12 Natuurlijk zou men kunnen trachten eenvoudig aan zulke vragen voorbij te gaan en ’van het leven te genieten’. Er is veel voor te zeggen om ondanks problemen toch van het leven te genieten. Maar het is niet realistisch om een leven van zelfbedrog te leiden. * Ons leven zou werkelijke betekenis hebben en wij zouden de basis voor waar geluk hebben gevonden, indien wij zouden kunnen begrijpen „wie wij zijn, waarom wij er zijn en waarheen wij gaan”. Is dat mogelijk?

13 Nadenkende mensen zijn dikwijls tot de slotsom gekomen dat het antwoord afhankelijk is van de fundamentele vraag: ’Bestaat er een God?’ Als er een God bestaat, is het logisch dat hij zou weten waar wij vandaan komen, waarom wij er zijn en waarheen wij gaan. Hij zou ook weten waarom het kwaad bestaat, of er ooit een eind aan zal komen, en zo ja, op welke wijze. Ook zou hij weten wat wij kunnen doen om ons leven gelukkiger en zinvoller te maken. Nu dus de vraag: ’Bestaat er een God?’

[Voetnoten]

^ ¶9 Prediker 2:22, 23, in de bijbel.

[Studievragen]

[Kader op blz. 7]

’IS HET LEVEN DE MOEITE WAARD?’

Michele, een Française, vertelt dat zij haar ouderlijk huis en haar woonplaats had verlaten „om de huichelachtige wereld en de teleurstelling over haar naaste omgeving te ontvluchten”. Maar toen . . .

„Ik kwam in contact met immoraliteit, drugs en gevaarlijke vrienden. De politie en Interpol zaten achter me aan. Ik werd bijna een slachtoffer van de handel in blanke slavinnen. Ik trok van plaats tot plaats op zoek naar een verklaring voor ons bestaan en zocht contact met verschillende sekten. Maar het leven scheen mij niet de moeite waard. Ik voelde me nutteloos en wilde alleen maar sterven.”

[Kader op blz. 9]

EEN VERTWIJFELD MAN

Een man in Japan, Yamamoto genaamd, vertelt:

„Toen ik mij enkele jaren geleden op het toelatingsexamen voor hoger onderwijs voorbereidde, dacht ik veel over de zin en het doel van het leven na. Hoe meer ik boeken over filosofie bestudeerde, hoe teleurgestelder ik was. Nadat ik voor mijn examen was geslaagd, sloot ik mij bij een politieke partij aan. Maar toen ik al de slechtheid om mij heen zag, vroeg ik mij weer af: ’Wat is het doel van het leven?’”

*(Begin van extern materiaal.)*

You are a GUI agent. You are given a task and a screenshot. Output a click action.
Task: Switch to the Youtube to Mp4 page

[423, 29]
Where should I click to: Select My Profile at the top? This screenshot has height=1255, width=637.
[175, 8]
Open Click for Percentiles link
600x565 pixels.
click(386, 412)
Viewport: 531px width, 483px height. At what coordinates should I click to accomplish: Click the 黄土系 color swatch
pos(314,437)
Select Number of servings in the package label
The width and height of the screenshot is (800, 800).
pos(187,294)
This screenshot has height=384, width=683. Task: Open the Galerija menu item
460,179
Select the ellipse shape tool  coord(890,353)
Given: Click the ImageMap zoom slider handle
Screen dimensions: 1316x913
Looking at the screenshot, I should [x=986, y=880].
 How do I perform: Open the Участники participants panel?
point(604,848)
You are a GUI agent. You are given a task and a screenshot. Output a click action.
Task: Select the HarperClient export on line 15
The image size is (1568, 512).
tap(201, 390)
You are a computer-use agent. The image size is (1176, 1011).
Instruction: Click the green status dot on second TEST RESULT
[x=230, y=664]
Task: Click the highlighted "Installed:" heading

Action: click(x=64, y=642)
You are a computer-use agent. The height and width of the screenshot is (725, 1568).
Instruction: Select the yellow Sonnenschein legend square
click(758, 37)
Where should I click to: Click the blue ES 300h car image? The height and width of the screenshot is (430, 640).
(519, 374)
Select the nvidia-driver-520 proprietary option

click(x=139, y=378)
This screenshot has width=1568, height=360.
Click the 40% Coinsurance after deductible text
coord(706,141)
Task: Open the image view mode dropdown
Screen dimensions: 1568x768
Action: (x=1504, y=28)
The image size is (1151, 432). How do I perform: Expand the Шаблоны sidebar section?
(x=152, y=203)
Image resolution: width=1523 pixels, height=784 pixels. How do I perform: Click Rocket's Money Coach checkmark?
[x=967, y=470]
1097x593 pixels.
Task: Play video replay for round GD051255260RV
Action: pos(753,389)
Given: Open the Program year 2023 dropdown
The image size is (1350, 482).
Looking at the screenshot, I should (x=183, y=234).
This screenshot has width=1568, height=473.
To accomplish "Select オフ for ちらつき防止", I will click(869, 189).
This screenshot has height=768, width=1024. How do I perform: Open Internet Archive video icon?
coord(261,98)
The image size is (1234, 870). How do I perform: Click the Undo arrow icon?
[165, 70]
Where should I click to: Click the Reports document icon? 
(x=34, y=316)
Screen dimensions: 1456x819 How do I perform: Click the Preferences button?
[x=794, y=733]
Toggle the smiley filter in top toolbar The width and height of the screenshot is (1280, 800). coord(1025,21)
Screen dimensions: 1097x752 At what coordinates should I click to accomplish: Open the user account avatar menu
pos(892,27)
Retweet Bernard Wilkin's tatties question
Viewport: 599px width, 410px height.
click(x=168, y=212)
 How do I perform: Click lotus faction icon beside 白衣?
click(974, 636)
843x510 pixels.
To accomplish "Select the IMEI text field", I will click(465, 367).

Hij vond geen bevredigende antwoorden in de filosofieën van mensen, die de problemen van de mensheid duidelijk niet hebben opgelost. Ook zijn studie van de geschiedenis en zijn ervaringen met de politiek gaven hem geen aanwijzing dat enige menselijke regering het antwoord heeft. Mensen hebben alle mogelijke regeringsvormen geprobeerd, maar toch is de vraag met betrekking tot de zin van het leven blijven bestaan. De Japanse man voegt eraan toe:

„Min of meer uit wanhoop begon ik een genotzuchtig leven te leiden. Maar al gauw besefte ik hoe onzinnig dat was. Ten slotte kwam ik tot de conclusie dat het antwoord op de voor mij tot dusver onoplosbare vraag met betrekking tot de oorzaak en het doel van het leven, afhankelijk was van de vraag of er al dan niet een God bestaat.”